The logic: if a more capable model arrives every few months, there's no point engineering an architecture around any particular model. Better to build a general framework that automatically benefits from whatever comes next.
Most Companies Just Swapped the Engine. Kavak Demolished the Building.
An analogy Ali keeps returning to is worth recounting in full.

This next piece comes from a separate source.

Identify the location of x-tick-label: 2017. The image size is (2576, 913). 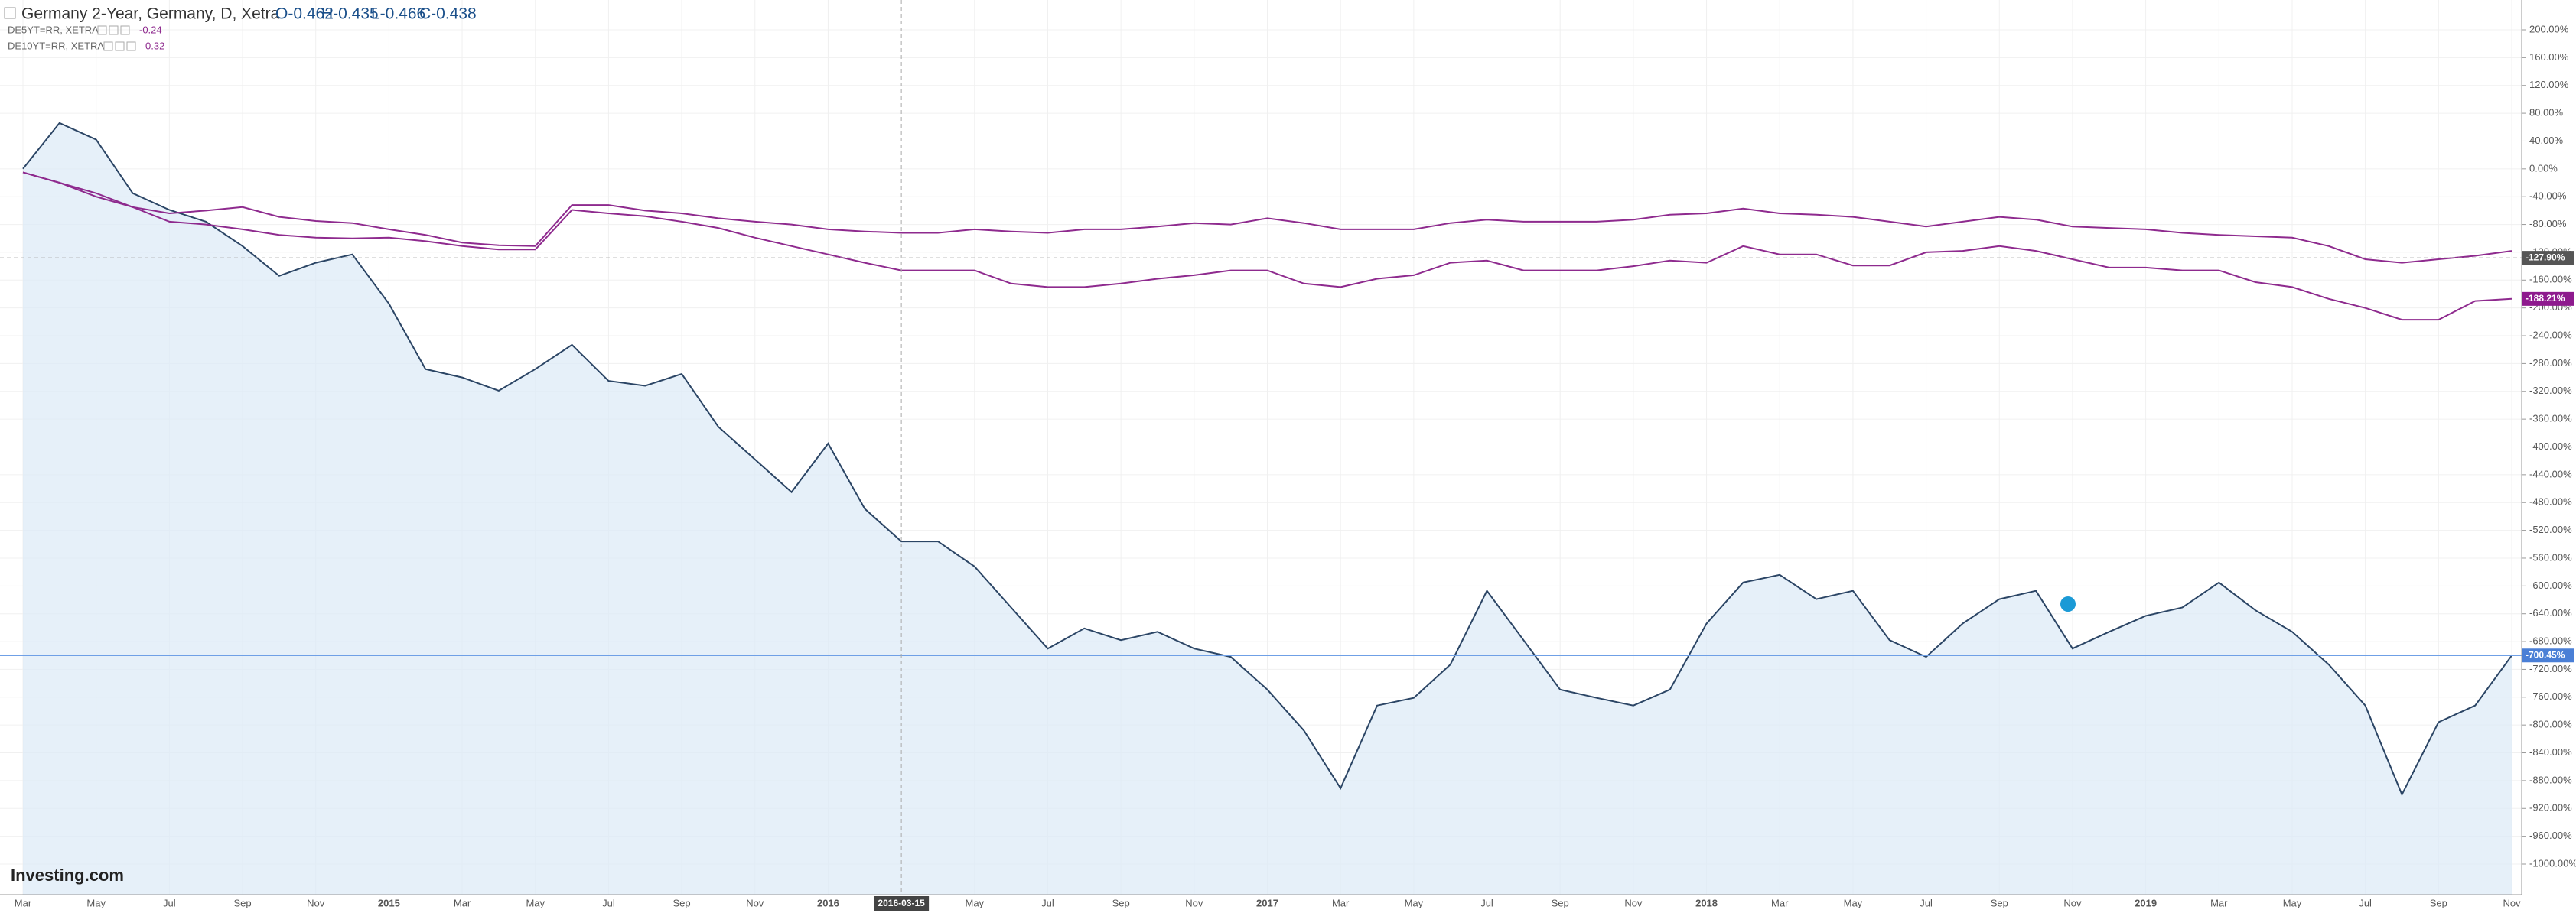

In 1879 and 1881, the key technologies for electric motors had already been invented. Edison began commercializing electricity in New York and London; his generators were extraordinarily efficient. Technically, Ford's assembly line could have been built 40 years earlier.
But factory owners at the time kept their four-story buildings intact and simply swapped the coal engine for an electric one. The efficiency gain was roughly 6%.
The right move would have been to tear down the building, find a flat piece of land on the outskirts of town, and redesign the entire production process around small electric motors. That approach yielded a threefold increase in productivity — the gains that underpinned America's entire industrial growth through the twentieth century.
The computer era repeated the same story. The AI era is repeating it again. Most companies today are handing employees access to ChatGPT, or automating their existing workflows with AI — a 6% improvement, not a 10x one.
Kavak is doing the demolish-and-rebuild version. Which is also why Ali believes new companies have a structural advantage over incumbents: an established CEO has to convince a board to tear down something it spent 40 years building. That almost never happens in practice. A startup can just design for what 2035 looks like from day one.